* EXCERPTED PASSAGE *
Justice and the parsing of ethical language

Let me suggest that you cannot really understand the disputes in the U.S. Department of Justice over the recusal of Matthew Whitaker or William Barr on issues relating to Robert Mueller’s investigation without parsing three variants of “ethical language” that are in play. People are talking past one another on this topic, and in this post I will try to pull apart these differences.

In an earlier post I detailed the differences in “ethical language” between the concepts of legality versus morality. Let me add a third “language” that has come into the picture in the DOJ/Mueller issues, and that is the language of professional ethics. I find the Venn diagram below to be helpful in talking about the differences.

Legality Morality & Professional Ethics

The circles represent not whether something is illegal or immoral, rather what kind of language we use in describing these different “spheres” of ethics. The top two circles are relatively easy to differentiate. If you get a speeding ticket for five miles per hour over the speed limit, your “wrong” is completely defined by the larger part of the blue “Legality language” circle above, the language of “Is my action legal?” None but the most fanatically religious people would see your traffic ticket as a “moral failing.” Driving 20 miles per hour over the speed limit in a school zone, however, would push your offense across the red line into the overlapped “language” of “Am I acting morally?” Reckless driving has both legal and moral ramifications.

* TASK DIRECTIONS *
Can you continue the post on the ethical language of legality, morality, and professional ethics from where it stops? You won't need the items that follow to do this.

Element and text position data:
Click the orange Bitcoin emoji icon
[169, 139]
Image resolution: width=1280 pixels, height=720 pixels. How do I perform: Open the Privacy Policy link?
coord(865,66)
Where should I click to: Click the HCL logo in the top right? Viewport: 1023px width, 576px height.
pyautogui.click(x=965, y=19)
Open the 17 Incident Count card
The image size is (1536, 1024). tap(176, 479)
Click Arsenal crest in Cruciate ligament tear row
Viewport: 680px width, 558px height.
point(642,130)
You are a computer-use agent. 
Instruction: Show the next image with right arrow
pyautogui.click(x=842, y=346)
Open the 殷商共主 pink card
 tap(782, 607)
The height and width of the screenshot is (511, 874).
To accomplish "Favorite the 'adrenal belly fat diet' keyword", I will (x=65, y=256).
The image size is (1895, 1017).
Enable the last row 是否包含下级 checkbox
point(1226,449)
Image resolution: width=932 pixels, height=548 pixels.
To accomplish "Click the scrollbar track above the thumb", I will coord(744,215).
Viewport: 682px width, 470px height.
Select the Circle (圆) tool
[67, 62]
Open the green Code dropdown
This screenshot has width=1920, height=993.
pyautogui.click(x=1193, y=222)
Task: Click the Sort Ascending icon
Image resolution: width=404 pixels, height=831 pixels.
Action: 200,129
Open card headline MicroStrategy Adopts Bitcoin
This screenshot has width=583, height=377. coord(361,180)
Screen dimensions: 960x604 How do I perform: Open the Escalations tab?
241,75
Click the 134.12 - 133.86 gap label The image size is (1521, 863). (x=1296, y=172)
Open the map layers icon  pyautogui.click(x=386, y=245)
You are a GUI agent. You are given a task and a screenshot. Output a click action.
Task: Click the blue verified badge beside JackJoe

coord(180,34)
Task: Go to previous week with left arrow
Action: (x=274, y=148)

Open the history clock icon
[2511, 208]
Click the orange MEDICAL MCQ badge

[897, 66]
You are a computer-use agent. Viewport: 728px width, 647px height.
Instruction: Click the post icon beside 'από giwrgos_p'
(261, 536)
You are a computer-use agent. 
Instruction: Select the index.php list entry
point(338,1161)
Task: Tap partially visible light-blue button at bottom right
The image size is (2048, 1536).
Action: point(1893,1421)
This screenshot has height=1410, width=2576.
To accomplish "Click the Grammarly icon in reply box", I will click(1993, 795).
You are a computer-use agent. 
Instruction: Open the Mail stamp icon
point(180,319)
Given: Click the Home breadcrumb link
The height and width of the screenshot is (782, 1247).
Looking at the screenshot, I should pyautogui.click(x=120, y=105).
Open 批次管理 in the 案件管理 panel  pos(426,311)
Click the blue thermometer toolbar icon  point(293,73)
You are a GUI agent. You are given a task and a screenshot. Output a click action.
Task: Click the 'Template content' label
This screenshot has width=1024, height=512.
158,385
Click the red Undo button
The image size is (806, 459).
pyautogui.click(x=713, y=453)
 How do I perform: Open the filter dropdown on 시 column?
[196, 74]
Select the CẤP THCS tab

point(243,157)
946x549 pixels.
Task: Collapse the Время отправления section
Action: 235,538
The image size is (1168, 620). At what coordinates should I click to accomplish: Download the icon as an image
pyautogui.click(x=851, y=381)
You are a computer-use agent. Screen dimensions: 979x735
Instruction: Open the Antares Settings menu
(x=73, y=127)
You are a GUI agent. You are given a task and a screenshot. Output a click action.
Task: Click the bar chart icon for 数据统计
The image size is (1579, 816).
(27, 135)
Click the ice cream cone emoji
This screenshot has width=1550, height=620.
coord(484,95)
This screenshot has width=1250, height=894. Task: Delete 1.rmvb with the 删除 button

* RESPONSE TO THIS EXERCISE *
Likewise, most telling of intentional untruths, for instance lying about your whereabouts last night to your spouse, is a moral offense in most cultures, residing conceptually in the larger portion of the red “Morality language” circle. Your lie has not broken any law. However, if you start lying about money, you are now working your way across the blue line into the “Legality language” overlap, an offense we call “fraud.”

People do confuse these two spheres of ethics all the time, in such statements as, “If my action is not illegal, then it I should be able to do it,” or “If it is immoral, then there ought to be a law against it.” Legality and morality are two very different things that happen to overlap on occasion (see that earlier post to understand more about why).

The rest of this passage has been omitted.